— start Supplied data —

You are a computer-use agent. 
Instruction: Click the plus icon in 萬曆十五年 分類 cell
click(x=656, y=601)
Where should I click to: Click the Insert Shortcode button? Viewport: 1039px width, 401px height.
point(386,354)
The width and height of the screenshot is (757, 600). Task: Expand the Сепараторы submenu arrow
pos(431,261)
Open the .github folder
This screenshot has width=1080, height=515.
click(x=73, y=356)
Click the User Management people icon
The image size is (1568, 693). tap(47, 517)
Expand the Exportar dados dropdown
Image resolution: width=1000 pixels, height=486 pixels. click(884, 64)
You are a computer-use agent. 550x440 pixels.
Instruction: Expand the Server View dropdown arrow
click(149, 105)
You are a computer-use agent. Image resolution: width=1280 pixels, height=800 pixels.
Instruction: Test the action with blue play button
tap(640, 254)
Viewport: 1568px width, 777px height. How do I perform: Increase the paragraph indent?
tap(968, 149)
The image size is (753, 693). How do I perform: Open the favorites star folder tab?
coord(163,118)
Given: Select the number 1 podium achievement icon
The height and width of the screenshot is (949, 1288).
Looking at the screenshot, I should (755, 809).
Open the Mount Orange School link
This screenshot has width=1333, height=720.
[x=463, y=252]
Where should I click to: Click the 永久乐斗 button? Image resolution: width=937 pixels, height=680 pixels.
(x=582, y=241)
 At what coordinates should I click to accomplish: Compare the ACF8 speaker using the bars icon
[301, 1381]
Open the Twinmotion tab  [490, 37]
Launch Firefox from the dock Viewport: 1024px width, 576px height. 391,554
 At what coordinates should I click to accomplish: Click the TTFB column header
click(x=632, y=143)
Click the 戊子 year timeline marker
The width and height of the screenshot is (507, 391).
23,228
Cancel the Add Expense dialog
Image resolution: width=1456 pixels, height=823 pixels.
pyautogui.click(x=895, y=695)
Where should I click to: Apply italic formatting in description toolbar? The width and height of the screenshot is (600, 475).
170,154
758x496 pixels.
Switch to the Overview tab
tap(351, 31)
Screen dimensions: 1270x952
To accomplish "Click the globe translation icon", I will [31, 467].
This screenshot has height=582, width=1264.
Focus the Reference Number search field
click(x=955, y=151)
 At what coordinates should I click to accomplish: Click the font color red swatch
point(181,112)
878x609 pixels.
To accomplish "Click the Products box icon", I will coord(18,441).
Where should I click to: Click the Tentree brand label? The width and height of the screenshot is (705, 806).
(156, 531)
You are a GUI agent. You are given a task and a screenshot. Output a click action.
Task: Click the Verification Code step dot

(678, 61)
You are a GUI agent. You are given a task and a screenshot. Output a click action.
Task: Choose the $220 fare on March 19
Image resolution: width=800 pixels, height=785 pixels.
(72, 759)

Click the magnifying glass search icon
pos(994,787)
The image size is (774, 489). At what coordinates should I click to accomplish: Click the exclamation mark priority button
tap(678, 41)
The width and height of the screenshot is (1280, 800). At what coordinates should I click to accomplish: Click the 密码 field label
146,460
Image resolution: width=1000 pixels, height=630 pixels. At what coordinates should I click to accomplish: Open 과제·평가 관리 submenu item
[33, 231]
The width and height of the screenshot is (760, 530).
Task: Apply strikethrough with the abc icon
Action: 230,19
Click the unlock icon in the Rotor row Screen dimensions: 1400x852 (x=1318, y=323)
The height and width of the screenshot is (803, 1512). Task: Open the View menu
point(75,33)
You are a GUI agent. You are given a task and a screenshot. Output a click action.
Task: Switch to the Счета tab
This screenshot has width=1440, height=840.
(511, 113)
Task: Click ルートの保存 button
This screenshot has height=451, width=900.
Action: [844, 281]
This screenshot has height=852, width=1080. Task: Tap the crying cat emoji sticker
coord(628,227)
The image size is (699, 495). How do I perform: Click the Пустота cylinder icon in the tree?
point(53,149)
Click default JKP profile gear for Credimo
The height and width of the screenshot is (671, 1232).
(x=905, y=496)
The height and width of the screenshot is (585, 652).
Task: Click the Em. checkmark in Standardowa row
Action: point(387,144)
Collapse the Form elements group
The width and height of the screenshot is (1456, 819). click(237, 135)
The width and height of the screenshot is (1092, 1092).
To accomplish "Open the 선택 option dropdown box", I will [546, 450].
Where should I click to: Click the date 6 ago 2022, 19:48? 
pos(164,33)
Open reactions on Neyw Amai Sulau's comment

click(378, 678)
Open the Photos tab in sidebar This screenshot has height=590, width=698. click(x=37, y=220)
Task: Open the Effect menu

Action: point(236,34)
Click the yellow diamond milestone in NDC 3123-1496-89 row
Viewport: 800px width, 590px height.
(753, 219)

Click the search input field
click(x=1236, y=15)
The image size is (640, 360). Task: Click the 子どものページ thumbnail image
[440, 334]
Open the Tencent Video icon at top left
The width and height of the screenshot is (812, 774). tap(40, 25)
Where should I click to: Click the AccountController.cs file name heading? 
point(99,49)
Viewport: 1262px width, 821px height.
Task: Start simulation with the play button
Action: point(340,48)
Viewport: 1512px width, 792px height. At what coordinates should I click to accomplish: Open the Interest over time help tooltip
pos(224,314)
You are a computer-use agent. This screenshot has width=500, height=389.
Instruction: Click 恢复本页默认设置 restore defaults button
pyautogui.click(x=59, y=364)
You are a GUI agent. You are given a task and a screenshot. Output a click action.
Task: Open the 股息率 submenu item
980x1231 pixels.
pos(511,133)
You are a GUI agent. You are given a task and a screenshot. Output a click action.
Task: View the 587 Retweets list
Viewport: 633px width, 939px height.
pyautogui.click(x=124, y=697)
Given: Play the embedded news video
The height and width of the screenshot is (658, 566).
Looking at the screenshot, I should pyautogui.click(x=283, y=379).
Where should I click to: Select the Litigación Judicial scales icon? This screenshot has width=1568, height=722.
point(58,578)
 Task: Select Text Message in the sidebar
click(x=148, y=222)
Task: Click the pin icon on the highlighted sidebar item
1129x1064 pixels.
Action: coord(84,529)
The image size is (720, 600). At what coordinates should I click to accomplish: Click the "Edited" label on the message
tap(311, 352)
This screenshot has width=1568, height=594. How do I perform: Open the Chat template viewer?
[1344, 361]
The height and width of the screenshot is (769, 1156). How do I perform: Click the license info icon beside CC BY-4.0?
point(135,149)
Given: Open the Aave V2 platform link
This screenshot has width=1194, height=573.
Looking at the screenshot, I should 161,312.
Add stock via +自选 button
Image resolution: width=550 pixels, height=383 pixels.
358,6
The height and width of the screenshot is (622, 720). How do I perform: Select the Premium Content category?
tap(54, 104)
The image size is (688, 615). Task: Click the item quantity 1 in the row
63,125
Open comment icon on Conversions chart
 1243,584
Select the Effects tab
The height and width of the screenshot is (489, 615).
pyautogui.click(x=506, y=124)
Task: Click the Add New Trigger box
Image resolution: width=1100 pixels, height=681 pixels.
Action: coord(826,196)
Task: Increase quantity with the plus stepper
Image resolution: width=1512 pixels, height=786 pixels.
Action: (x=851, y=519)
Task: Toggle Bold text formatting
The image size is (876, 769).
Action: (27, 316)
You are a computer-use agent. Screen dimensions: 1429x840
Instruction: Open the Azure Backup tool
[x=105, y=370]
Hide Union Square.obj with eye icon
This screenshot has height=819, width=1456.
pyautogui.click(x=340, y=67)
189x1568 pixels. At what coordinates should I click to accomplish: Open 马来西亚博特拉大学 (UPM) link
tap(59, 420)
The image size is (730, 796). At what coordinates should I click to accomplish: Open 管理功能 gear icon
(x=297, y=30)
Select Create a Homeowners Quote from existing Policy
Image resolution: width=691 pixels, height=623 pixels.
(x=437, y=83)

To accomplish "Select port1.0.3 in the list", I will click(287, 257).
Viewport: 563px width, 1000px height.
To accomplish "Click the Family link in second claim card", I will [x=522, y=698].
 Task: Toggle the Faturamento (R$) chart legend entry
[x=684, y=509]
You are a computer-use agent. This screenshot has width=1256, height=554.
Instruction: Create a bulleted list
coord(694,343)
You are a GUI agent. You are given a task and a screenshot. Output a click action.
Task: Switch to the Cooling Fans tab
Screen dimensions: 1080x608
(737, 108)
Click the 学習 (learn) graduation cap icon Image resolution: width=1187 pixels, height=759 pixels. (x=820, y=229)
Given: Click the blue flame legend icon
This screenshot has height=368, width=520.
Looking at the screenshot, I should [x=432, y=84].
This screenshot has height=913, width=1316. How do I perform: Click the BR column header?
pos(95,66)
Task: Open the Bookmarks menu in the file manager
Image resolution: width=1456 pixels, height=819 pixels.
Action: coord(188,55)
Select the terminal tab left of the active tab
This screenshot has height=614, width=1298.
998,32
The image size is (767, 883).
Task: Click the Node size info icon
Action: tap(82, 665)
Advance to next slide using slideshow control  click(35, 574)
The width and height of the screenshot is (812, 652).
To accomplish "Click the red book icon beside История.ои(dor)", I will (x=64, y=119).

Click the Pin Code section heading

— end Supplied data —

#### Stated task
Can you put the lines from the one containing "Image resolution: width=1000 pixels, height=630" through the one containing "coord(628,227)" into a numbered list, leaving out any blank lines?

#### The response
1. Image resolution: width=1000 pixels, height=630 pixels. At what coordinates should I click to accomplish: Open 과제·평가 관리 submenu item
2. [33, 231]
3. The width and height of the screenshot is (760, 530).
4. Task: Apply strikethrough with the abc icon
5. Action: 230,19
6. Click the unlock icon in the Rotor row Screen dimensions: 1400x852 (x=1318, y=323)
7. The height and width of the screenshot is (803, 1512). Task: Open the View menu
8. point(75,33)
9. You are a GUI agent. You are given a task and a screenshot. Output a click action.
10. Task: Switch to the Счета tab
11. This screenshot has width=1440, height=840.
12. (511, 113)
13. Task: Click ルートの保存 button
14. This screenshot has height=451, width=900.
15. Action: [844, 281]
16. This screenshot has height=852, width=1080. Task: Tap the crying cat emoji sticker
17. coord(628,227)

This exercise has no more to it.